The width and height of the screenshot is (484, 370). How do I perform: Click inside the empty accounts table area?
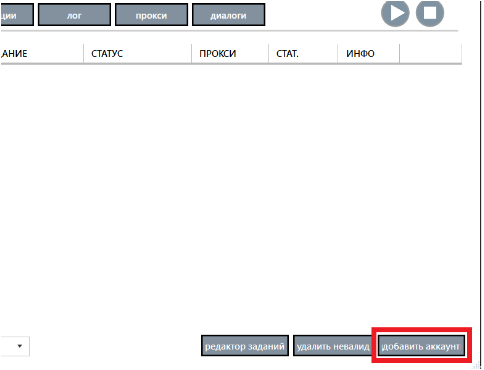(231, 197)
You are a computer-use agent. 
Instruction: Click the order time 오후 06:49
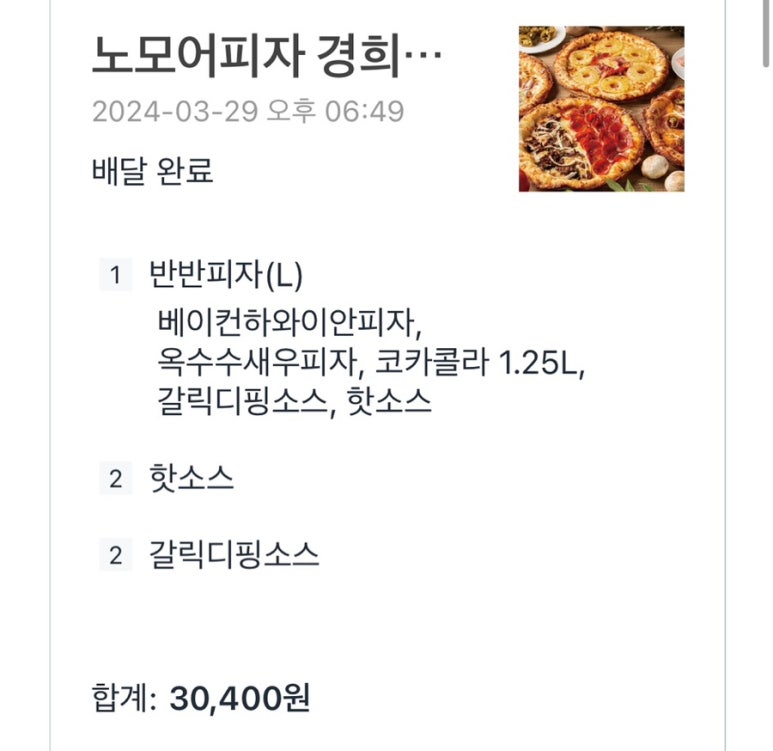point(335,110)
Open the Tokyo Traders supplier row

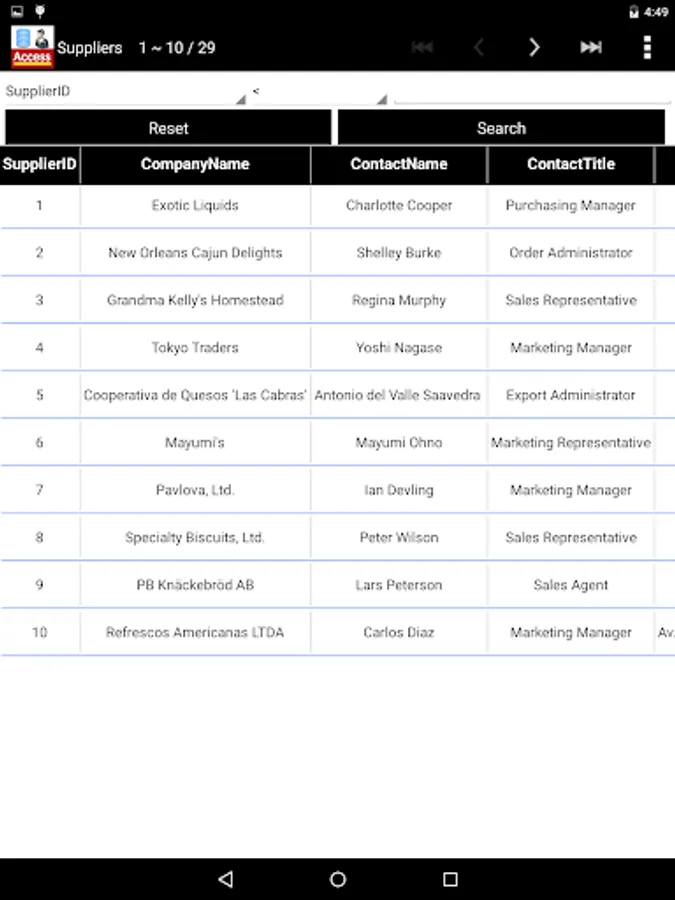(x=195, y=348)
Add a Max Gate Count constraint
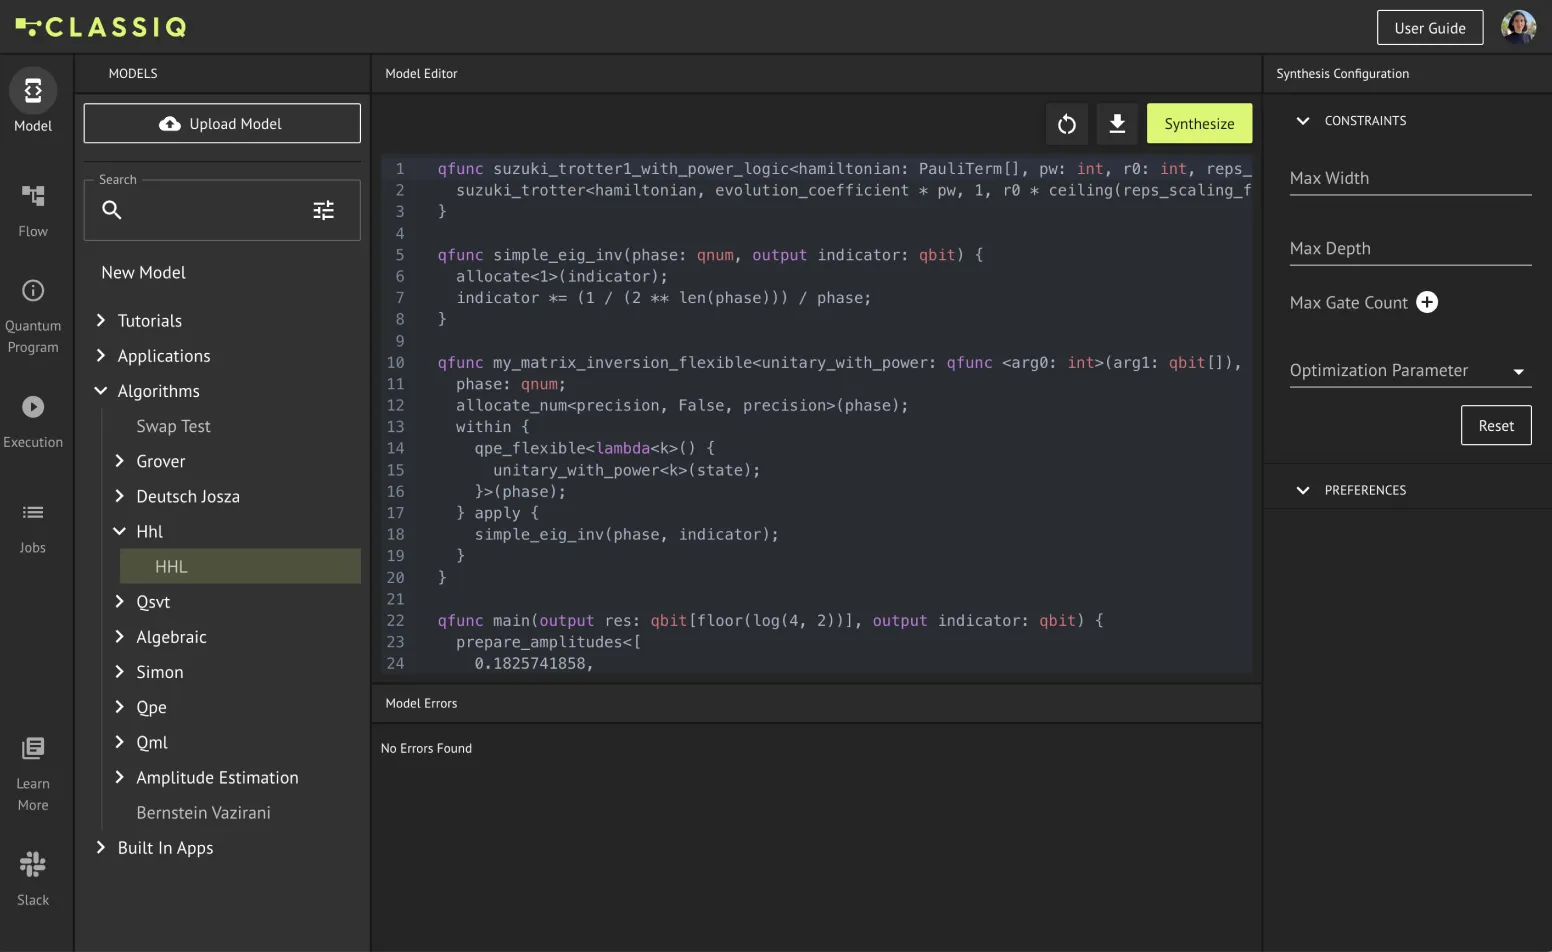 pyautogui.click(x=1427, y=303)
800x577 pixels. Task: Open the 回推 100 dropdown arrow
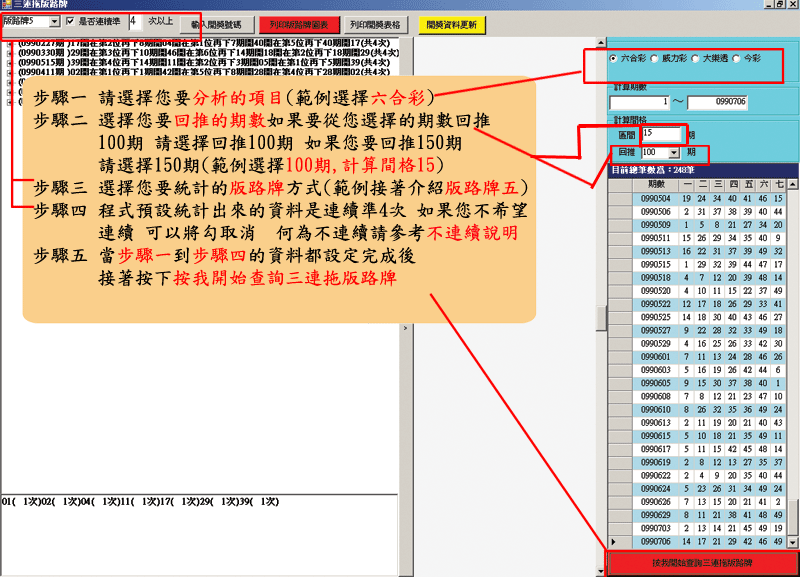point(675,152)
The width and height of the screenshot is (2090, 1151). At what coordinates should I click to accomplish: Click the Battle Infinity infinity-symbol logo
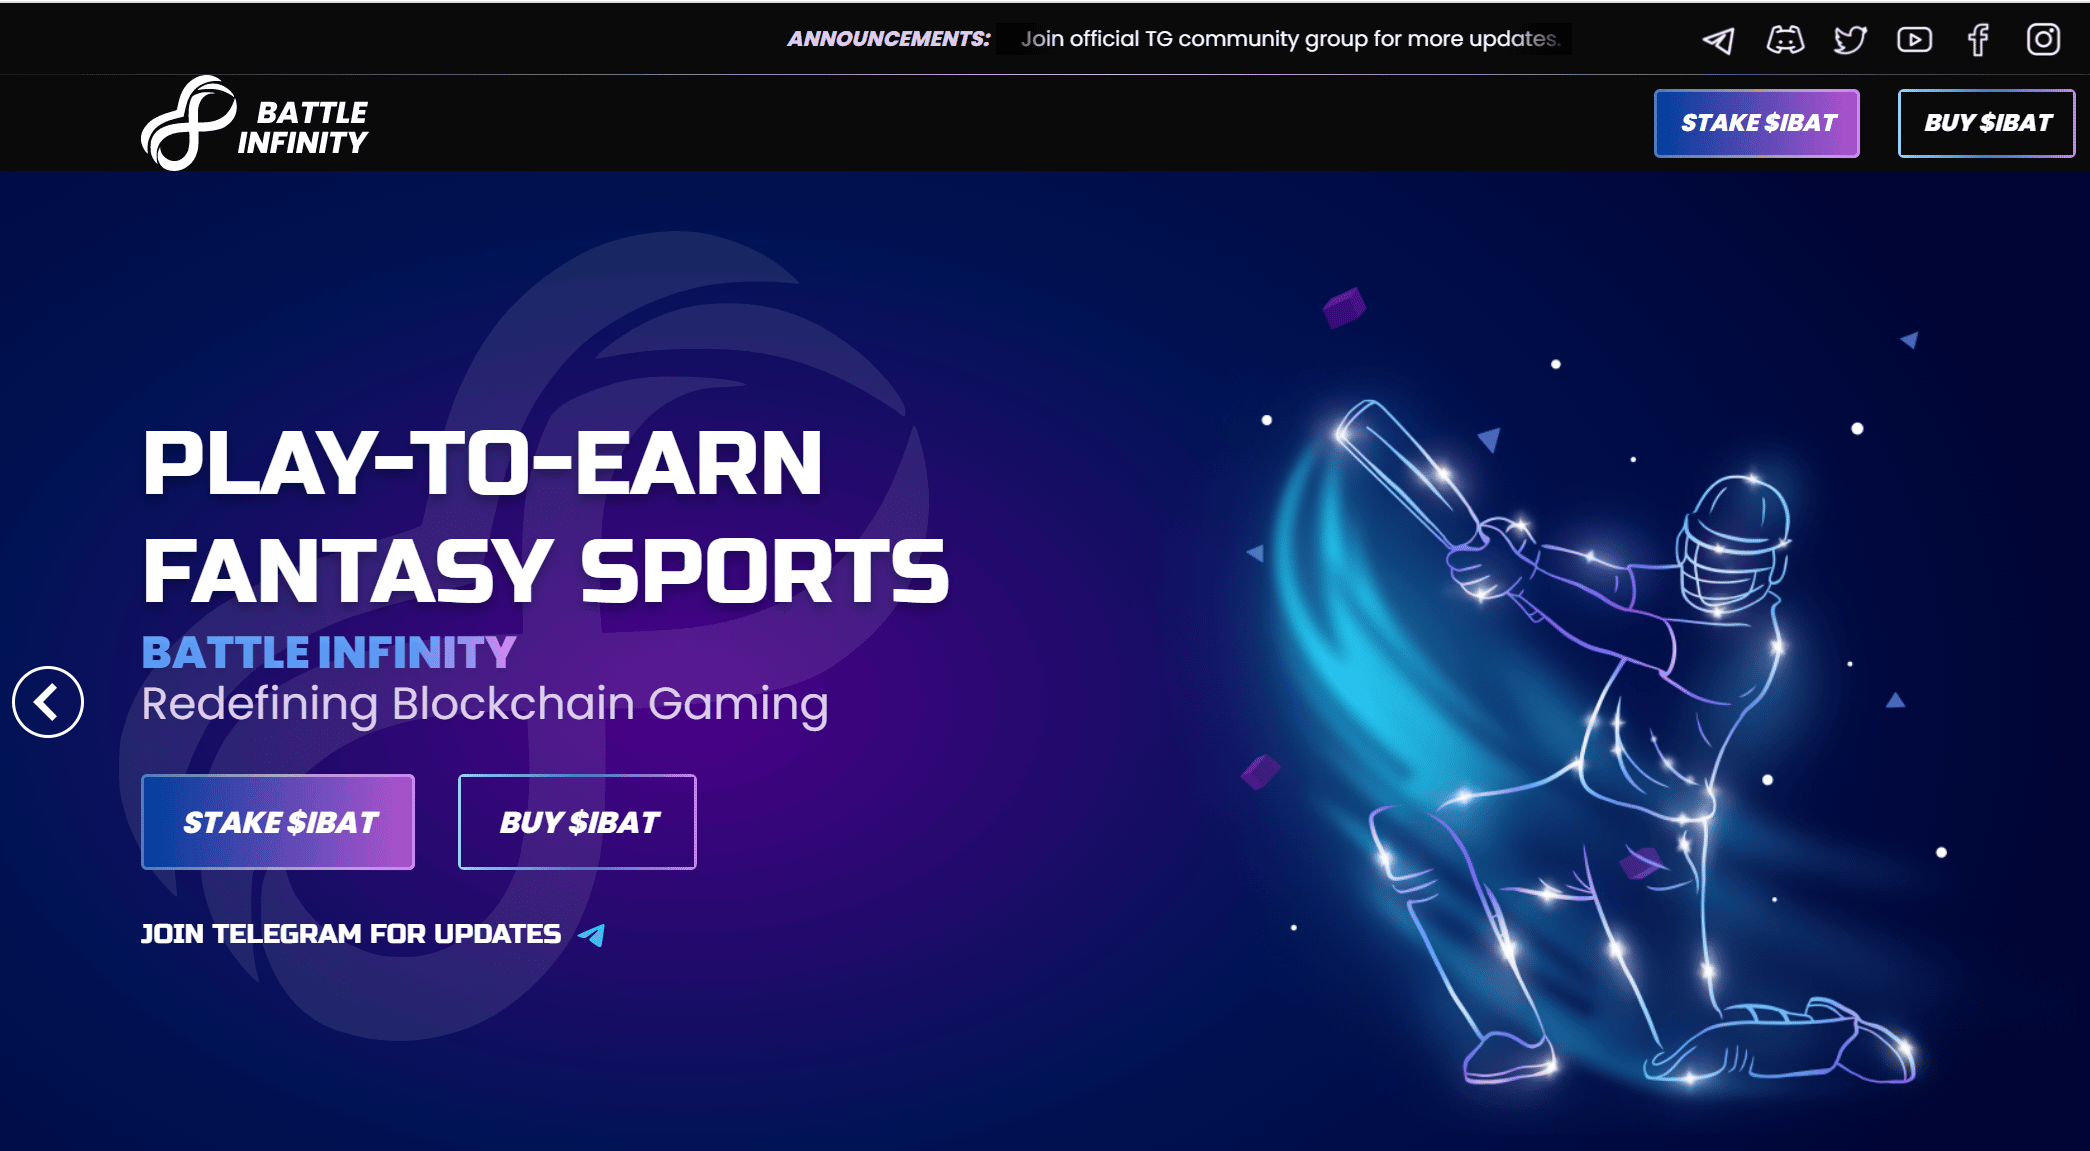188,123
··········
> [Task to carry out]: Copy exactly, and copy nothing else: the lines from the one containing "Add a Max Gate Count constraint" through the end of the data, both ends included, with pictures left out.

> [Answer below]:
Add a Max Gate Count constraint
 pyautogui.click(x=1427, y=303)
800x577 pixels. Task: Open the 回推 100 dropdown arrow
point(675,152)
The width and height of the screenshot is (2090, 1151). At what coordinates should I click to accomplish: Click the Battle Infinity infinity-symbol logo
188,123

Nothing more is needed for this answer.